A hyped-up literary version of Saw IV–you made me snort-laugh with that one!
I’ve resigned myself to this being shortlisted for the Booker, although it doesn’t deserve it. But if it wins, you might be able to hear my screams all the way in California.
That was me taking a pot-shot. I feel a little dirty about it but I’m glad I got a laugh. But, honestly, the plot just got so out of control. People, listen to your editors; they know what they’re doing.
What I love about your reviews? OK, beautifully written. But more – you always give credit where credit is due, but don’t let that hold out false hope. Another great review!!!
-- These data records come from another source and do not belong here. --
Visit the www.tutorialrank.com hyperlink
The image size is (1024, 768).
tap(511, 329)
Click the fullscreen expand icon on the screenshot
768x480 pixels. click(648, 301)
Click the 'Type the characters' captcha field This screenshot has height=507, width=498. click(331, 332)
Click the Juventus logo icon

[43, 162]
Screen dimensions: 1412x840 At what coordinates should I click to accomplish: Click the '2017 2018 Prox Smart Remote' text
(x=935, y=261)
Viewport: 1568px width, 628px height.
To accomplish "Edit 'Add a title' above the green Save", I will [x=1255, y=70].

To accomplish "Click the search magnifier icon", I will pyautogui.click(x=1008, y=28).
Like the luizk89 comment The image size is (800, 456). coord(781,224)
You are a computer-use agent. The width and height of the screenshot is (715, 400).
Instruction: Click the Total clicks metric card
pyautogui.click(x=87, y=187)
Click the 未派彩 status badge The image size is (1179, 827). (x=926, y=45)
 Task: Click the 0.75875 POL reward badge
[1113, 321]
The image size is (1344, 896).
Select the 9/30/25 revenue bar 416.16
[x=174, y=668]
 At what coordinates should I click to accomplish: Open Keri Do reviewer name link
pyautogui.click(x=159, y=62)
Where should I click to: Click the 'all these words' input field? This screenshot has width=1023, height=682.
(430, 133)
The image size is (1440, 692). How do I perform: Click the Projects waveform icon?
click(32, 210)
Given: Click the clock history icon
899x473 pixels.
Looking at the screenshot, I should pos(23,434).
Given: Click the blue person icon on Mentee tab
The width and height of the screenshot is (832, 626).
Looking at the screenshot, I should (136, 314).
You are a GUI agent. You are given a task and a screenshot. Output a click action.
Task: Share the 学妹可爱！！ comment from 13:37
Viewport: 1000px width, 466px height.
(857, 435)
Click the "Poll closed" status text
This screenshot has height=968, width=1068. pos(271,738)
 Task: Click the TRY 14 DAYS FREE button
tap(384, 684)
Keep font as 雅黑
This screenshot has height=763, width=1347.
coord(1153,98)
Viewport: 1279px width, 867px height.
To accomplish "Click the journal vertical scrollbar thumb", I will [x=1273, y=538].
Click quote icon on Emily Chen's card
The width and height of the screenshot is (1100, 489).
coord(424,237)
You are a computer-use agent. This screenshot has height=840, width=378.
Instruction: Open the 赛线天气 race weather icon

Thank you. You make me blush.
Great review! I found it was compulsive reading, but total soap opera – if it wins prizes, I can see an HBO mini-series. I do wish she’d taken her editor’s advice though – I begrudged reading the excess pages. I will be one of the few sitting on the fence with this novel though – It was manipulative, but I did kind of enjoy it finding it unputdownable (although its physical heft belies that!). Overblown, yet full of non sequiturs – things suddenly coming in that should have been mentioned before, things totally missing too – like AIDS, and none of the quartet ever talk about having kids in any way either….
Didn’t Malcolm and Sophie address having children? This is one of my problems with the book, the way the rest of the group was abandoned by the author in favor of Jude’s story. But you’re’ right. C.J. and I are one of three gay couples in our immediate neighborhood, but we’re the only one without children.
Maybe they did – but it was slightly strange to me that there was no next generation at all.
I basically agree with you. With a set of four friends, the law of averages would leave at least one with a child or two. But I think this is part of the hermetically sealed world the characters live in. They don’t really live in our world.
I ignored your advice and came over to read your review anyway! I see your points, but it doesn’t stop me from loving it. Do you really think this book would have been better if one of them had AIDs? I don’t know. They were so caught up in their own misery that I don’t think they had much time to stop and think about the suffering of those in the wider community….and perhaps the whole story finished before 9/11? I try not to worry about these things and just appreciate it for the amazing portrayal of friendship and love it gives.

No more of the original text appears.